The Trouble With Humpadori by Vidhu Aggarwal

Reviewed by Angelina D’Roza

The Trouble with Humpadori, from The (Great) Indian Poetry Collective, was an Editor’s Choice Award Winner, described as “a screwball experiment in empire building starring a racialized monstrous entity called Hump [… who] morphs across commodity forms, genders, and origin stories.” The definition of the Humpadori is “A performing cosmic deformity, singular and/or plural, male and/or female, taking on the shape of damaged icons and global commodities”, and the potential origins of the word ranges from “hum”, meaning “a disagreeable smell”, to “Humpty Dumpty”, or a portmanteau of “hump (‘a protuberance’ in English) and aidoru (‘idol’ in Japanese …)” His and/or her story is made up of open form poems, interviews, ghazals, pseudo-lists and graphics that use the typeface as paint, creating patterns on the page that swirl and embody the rush and rhythms of the collection.

All this variousness of form, definition, origin, pluthering [Ed: new word!] from the language, is a great ride:

I marvel at your quivering surface—your skin, a hoopla
of zooing climates! You’re a captive

of the miasma of your age,
the errant plumage, the multifold

anxieties, the stinks! Little monster,

it’s time to Dark
Continent with me:
I’ll get you off
to another taxonomy.

(‘Soap Friend’)

The scope of the collection is equally plural, with cultural references from Bollywood to Marlene Dietrich, fairy tales to psychoanalysis, Zeus and the Sphinx to Deep Space Nine. What these elements share is storytelling, but this interest in stories rarely results in familiar plots and characters being remade or even subverted, more exploded into glittering particles that constellate on the page, leaving a fragmented, (often) first-person voice that feels intensely, uneasily, woods-for-the-trees close up. Perhaps taking a step back, to see the collection as a whole, might make for a clearer image, a more comfortable point of view, but there’s a thrill in such proximity. Even in lines more narrative, tangible, experience seems more urgent than understanding. In ‘Eve Loves Hump’, for example, Eve’s relationship to the fruit, to the earth, preoccupies her monologue:

In fruit season, I must take off my pretty hot pink

rubber gloves, and graze my bare fingers upon the ground to check that no fruit has fallen. Delicately,
because fruit is so easily damaged.

The best way to find the fruit on the ground is by sniffing. The fruit has a scent
that’s impossibly faint. So during fruit season, I’m often sticking my nose into the ground.

Sometimes, I lick the dirt

to test it, to make sure that there is not even the faintest residue of fruit
on the ground. I spit out the dirt immediately.

Yes, the fruit is in love with the ground. …

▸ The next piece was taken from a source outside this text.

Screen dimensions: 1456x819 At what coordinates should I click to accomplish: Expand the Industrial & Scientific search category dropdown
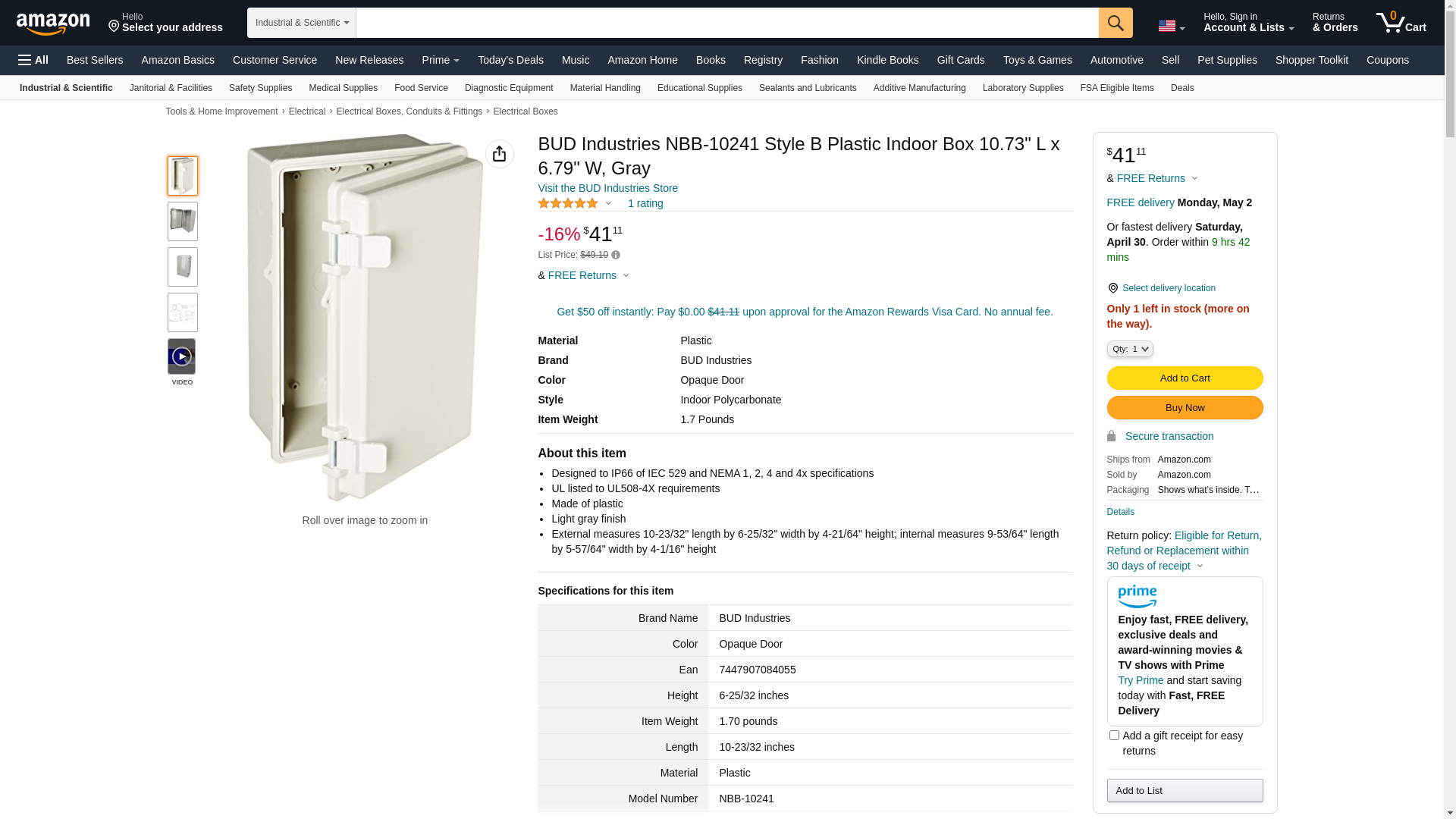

It’s like a tick box for the senses, laying the body out against the soil, explorative, shameless, delicate: “ That’s why I’m here // just picking and tending. // The work is never-ending”. “That’s why I’m here” is one of the reasons why this collection holds together, centred in the nature of being, the self. In ‘Humpadori East & West, Twinkle Twinkle’: “My self’s a cursor—a little pulse […] // I begin to flirt // with disorientation. // For a moment, I disappear entirely—” Such tenuousness of self, the layers of the title connoting both a Georgian nursery rhyme and a 1970 Bollywood hit, as well as the plurality of the collection overall, speak to its underpinning post-(post)-colonialism. This is a clever, funny dance of a book, but there are moments of quiet vulnerability in which The Trouble with Humpadori becomes more than a great ride, political jive and dynamic experiment in language and form. All this energy revolves around something quite tender, and that’s what will make me go back to it.